**Stored items**

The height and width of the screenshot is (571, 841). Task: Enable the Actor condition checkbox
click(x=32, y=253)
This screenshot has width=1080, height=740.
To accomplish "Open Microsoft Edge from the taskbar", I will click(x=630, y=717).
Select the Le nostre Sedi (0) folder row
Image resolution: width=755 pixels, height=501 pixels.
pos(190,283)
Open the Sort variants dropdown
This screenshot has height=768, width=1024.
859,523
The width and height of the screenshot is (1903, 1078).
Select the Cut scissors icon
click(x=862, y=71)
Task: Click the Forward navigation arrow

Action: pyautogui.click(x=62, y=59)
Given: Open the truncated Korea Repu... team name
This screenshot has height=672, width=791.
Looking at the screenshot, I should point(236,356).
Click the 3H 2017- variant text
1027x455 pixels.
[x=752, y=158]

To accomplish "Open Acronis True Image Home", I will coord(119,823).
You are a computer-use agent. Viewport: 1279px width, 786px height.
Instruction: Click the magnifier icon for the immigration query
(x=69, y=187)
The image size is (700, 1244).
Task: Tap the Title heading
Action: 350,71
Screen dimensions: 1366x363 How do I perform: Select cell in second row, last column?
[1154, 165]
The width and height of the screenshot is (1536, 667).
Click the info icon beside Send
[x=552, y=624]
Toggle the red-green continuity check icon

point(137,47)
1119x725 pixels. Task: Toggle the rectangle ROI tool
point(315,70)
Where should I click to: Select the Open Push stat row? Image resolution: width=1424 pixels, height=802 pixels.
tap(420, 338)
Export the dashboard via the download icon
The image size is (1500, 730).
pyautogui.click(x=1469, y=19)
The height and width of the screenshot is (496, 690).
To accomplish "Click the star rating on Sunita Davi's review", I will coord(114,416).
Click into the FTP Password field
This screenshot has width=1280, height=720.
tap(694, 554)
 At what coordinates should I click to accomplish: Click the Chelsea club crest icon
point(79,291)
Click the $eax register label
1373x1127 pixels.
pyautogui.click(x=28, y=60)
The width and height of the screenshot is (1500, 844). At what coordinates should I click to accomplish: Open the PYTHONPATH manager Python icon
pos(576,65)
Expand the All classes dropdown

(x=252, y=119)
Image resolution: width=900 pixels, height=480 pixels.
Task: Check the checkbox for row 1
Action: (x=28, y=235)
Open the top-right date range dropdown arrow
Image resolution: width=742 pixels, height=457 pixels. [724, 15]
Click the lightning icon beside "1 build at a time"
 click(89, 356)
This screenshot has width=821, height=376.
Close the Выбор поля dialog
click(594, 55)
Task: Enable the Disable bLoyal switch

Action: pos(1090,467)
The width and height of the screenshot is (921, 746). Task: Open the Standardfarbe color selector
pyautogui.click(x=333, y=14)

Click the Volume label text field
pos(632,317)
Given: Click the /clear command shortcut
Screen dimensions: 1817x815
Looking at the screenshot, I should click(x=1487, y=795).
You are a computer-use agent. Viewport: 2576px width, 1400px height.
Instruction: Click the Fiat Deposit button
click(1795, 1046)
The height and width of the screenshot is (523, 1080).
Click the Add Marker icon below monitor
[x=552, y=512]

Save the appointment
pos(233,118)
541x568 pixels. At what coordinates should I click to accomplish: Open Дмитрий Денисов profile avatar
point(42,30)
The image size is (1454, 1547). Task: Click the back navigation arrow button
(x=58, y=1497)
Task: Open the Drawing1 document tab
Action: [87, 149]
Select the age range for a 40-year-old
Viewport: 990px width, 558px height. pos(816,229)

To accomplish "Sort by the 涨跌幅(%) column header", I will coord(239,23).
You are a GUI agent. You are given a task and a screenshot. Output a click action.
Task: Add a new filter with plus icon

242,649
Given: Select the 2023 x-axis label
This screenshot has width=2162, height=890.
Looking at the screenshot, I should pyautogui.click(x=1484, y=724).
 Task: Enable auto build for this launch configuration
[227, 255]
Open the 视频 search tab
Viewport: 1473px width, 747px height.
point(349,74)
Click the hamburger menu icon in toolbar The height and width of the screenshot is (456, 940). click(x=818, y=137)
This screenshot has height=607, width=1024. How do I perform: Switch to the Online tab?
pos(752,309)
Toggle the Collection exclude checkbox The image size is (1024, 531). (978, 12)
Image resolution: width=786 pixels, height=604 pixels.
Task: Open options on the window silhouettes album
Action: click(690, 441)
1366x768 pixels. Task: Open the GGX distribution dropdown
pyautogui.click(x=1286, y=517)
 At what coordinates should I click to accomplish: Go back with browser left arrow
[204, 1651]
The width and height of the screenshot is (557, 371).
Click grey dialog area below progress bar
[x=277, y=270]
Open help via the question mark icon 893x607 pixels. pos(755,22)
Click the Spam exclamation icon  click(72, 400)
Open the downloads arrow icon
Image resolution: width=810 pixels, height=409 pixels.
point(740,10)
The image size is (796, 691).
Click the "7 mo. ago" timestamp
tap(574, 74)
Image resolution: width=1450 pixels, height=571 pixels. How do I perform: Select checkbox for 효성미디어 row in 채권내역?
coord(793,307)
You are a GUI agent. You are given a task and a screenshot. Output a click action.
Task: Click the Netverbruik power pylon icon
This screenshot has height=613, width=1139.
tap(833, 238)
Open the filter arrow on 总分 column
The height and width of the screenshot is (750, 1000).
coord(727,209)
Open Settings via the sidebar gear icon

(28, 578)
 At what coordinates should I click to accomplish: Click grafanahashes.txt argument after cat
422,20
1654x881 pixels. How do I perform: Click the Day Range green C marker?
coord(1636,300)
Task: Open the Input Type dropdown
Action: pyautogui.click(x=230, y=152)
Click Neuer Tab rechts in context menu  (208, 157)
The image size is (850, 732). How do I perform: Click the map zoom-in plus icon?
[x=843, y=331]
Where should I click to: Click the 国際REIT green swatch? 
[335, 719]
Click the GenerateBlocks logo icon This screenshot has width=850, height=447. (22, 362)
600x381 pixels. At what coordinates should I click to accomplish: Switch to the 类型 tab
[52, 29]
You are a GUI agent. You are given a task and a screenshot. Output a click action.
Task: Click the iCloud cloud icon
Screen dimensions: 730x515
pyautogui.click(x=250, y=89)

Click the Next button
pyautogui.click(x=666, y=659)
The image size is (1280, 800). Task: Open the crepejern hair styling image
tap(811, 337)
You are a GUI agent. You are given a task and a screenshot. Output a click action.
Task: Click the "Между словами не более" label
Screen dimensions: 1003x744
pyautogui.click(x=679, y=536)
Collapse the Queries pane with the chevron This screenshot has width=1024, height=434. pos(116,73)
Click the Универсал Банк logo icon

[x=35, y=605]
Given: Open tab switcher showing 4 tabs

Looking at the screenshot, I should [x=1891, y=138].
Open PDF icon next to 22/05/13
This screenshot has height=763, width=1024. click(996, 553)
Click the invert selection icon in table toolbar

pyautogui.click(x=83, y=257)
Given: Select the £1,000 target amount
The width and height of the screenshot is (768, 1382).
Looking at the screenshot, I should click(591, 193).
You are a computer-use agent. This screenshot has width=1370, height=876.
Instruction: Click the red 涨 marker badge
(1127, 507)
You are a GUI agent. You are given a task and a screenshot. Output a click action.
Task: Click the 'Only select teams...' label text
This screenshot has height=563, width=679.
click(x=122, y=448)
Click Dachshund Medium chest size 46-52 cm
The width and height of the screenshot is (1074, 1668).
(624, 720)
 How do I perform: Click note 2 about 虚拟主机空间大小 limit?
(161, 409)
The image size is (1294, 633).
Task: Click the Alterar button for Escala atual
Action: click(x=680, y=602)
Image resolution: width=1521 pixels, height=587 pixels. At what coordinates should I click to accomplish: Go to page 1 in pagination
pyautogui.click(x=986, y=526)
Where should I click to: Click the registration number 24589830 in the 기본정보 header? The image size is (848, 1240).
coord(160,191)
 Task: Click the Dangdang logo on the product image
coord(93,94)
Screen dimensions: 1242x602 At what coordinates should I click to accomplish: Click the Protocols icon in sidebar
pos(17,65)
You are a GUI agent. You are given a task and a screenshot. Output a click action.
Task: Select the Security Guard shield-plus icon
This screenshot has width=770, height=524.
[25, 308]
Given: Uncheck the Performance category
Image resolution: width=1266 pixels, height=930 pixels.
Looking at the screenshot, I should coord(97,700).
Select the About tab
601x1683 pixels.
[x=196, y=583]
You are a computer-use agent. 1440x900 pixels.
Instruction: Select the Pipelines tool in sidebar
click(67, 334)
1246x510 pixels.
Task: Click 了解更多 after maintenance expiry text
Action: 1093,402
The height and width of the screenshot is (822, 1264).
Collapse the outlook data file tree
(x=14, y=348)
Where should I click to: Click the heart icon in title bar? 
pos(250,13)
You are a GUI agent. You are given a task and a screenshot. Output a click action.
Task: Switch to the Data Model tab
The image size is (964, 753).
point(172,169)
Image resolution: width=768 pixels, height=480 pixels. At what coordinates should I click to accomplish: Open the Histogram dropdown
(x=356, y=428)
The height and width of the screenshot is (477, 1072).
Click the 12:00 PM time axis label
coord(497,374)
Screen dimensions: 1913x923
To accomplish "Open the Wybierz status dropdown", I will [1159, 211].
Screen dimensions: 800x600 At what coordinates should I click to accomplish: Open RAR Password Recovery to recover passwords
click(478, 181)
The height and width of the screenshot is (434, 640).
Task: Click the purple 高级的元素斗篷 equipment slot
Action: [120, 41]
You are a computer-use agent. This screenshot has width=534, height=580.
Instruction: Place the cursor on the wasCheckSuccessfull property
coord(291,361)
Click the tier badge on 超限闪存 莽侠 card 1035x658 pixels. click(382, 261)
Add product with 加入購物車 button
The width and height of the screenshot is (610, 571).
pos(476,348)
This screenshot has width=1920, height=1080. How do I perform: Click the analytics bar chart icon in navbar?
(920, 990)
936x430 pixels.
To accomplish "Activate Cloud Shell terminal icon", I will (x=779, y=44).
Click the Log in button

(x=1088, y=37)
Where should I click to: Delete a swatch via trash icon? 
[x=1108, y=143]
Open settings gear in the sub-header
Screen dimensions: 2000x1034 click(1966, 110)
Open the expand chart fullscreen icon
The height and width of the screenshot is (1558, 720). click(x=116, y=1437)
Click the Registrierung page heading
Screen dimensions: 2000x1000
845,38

**Task to complete**
In the data above, how many lines contain the word "menu"? Only the number is wanted.

**Exercise answer**
2